### Selected extract
--- START ---

Hi, I used "macs2" to call peaks from my data of ChIP-seq. This is not my first time to use macs2, but still found myself not being able to grasp what "gappedPeak" stands for in the OUTPUT of macs2.
"NAME_peaks.narrowPeak" , "NAME_peaks.broadPeak" are quite intuitive, "narrowPeak" means narrow peaks which is suitable for TFs "broadPeak" means broad peaks which is suitable for histone modifications spanning wider ranges of genomic regions.
But how about "gappedPeak"?
In GitHub of macs2:
"NAME_peaks.gappedPeak is in BED12+3 format which contains both the broad region and narrow peaks." it seems gappedPeaks contains both categories (narrow & broad), if that is the case, where the gaps come from?
and https://genome.ucsc.edu/FAQ/FAQformat#format14 for ENCODE gapped peaks ( I assumed that those peaks are called using macs) it explained: "regions of signal enrichment based on pooled, normalized (interpreted) data where the regions may be spliced or incorporate gaps in the genomic sequence" "regions may be spliced or incorporate gaps" I could understand RNA being spliced, but for DNA?
Anyone could explain?

--- END ---

[Excerpts from a dataset]
--- START ---

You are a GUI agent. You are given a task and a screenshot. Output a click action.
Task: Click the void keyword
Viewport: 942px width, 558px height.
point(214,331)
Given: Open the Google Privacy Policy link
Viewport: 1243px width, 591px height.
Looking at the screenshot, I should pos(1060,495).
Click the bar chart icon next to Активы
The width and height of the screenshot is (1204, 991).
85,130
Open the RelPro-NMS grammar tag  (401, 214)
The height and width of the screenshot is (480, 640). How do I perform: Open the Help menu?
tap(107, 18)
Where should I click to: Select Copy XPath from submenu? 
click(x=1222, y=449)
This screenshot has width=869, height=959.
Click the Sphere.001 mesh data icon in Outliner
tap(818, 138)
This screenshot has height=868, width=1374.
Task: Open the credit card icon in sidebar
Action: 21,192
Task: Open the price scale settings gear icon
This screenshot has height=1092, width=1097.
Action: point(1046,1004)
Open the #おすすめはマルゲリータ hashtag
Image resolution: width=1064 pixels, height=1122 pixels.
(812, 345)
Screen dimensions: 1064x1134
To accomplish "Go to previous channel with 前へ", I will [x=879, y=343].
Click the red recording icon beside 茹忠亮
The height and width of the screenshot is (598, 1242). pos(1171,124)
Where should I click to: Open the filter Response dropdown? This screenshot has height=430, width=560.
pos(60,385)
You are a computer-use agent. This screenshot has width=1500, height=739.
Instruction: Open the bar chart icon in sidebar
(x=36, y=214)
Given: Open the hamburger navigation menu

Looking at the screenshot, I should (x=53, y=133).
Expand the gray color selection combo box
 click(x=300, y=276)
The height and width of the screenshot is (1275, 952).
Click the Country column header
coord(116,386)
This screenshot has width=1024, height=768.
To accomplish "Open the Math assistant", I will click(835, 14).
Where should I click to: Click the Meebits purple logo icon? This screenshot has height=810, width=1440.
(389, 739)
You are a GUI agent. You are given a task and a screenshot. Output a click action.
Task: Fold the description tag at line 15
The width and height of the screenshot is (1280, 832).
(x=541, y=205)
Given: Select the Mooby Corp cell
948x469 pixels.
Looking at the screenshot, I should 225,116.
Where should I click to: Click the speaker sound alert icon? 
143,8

--- END ---

### How to complete this task
Answer these questions using the post about macs2 peak output.
1. Which peak file does the post call suitable for TFs?
2. What format does the macs2 GitHub give for the gappedPeak file?
3. What program does the poster assume was used to call the ENCODE gapped peaks?

### Task answer
1. The narrowPeak file ("NAME_peaks.narrowPeak").
2. BED12+3 format.
3. macs.